La Namibie est un pays dont on entend très peu parler en France, si ce n’est en novembre 2014 pour informer d’une grande « première en Afrique » : l’organisation des premières élections législatives et présidentielles par vote électronique.
Quelques mois plus tôt, la carte de la liberté de la presse dans le monde publiée par Reporters sans frontières (RSF) montrait que la Namibie est le seul pays africain à obtenir un score comparable aux pays scandinaves, en étant même mieux notée (19e pays à l’échelle mondiale) que la France (37e) [1].
Ce pays aurait-il réussi, en seulement 25 ans d’indépendance, sa transformation tranquille en une démocratie bienveillante et à l’écoute de son peuple ?
Ainsi le rapport de l’Organisation de Coopération et de Développement Économique (OCDE) abonde cette analyse en classant la Namibie systématiquement dans le peloton de tête des pays d’Afrique subsaharienne en termes de gouvernance, de respect de l’État de droit, de droits de l’Homme et de liberté de la presse. En plus de la stabilité, de la sécurité et de la lutte contre la corruption, on note aussi l’engagement du pays pour la protection de l’environnement, en inscrivant celle-ci dans la Constitution et en adoptant plusieurs initiatives pour la gestion et la préservation de l’environnement ainsi qu’un plan d’actions contre le changement climatique dès 2011.
Pourtant, le pays n’a pas échappé à l’histoire de la colonisation avec ses conséquences néfastes et son lot de bouleversements des rapports entre les peuples : esclavage, domination, alliance, génocide, spoliation, apartheid.
Il a obtenu son indépendance vis-à-vis de l’Afrique du Sud seulement en 1990 pour fonder une démocratie constitutionnelle pluripartite, même si la SWAPO (South West Africa People’s Organization) domine le paysage politique depuis l’indépendance. Au dernier scrutin, Hage Geingop, ancien Premier ministre, est élu président avec 87 % des voix. La SWAPO, son parti, s’adjuge 78 des 96 sièges de l’Assemblée.
L’économie de la Namibie basée sur l’extraction minière n’assure pas la richesse à l’ensemble de sa population. Ainsi une grande pauvreté rurale pousse sans cesse les populations à l’exode rural. En proie à des conditions climatiques difficiles et héritière d’une gestion agricole largement dominée par les "blancs", le pays connaît régulièrement des difficultés alimentaires. En 2014, l’Organisation des Nations unies pour l’alimentation et l’agriculture (FAO) estime que 37% de la population est sous-alimentée. Par ailleurs, la Namibie se situe au 6ème rang des pays quant à son taux de personnes infectées par le virus HIV/SIDA.

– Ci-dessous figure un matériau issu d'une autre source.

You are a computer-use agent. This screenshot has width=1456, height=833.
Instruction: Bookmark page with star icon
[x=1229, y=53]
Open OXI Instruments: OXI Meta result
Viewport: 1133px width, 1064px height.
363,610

Le processus de démocratisation n’est donc pas linéaire. Il est le fruit de luttes permanentes entre des attentes hétérogènes et des pressions venant de groupes privés ou institutionnels internationaux.
Dans ce dossier, il s’agit d’apporter des éléments afin de comprendre comment cette société façonnée par un siècle de colonialisme essaye de gommer les traces de cet héritage pour opérer une transition post indépendance au profit des peuples autochtones.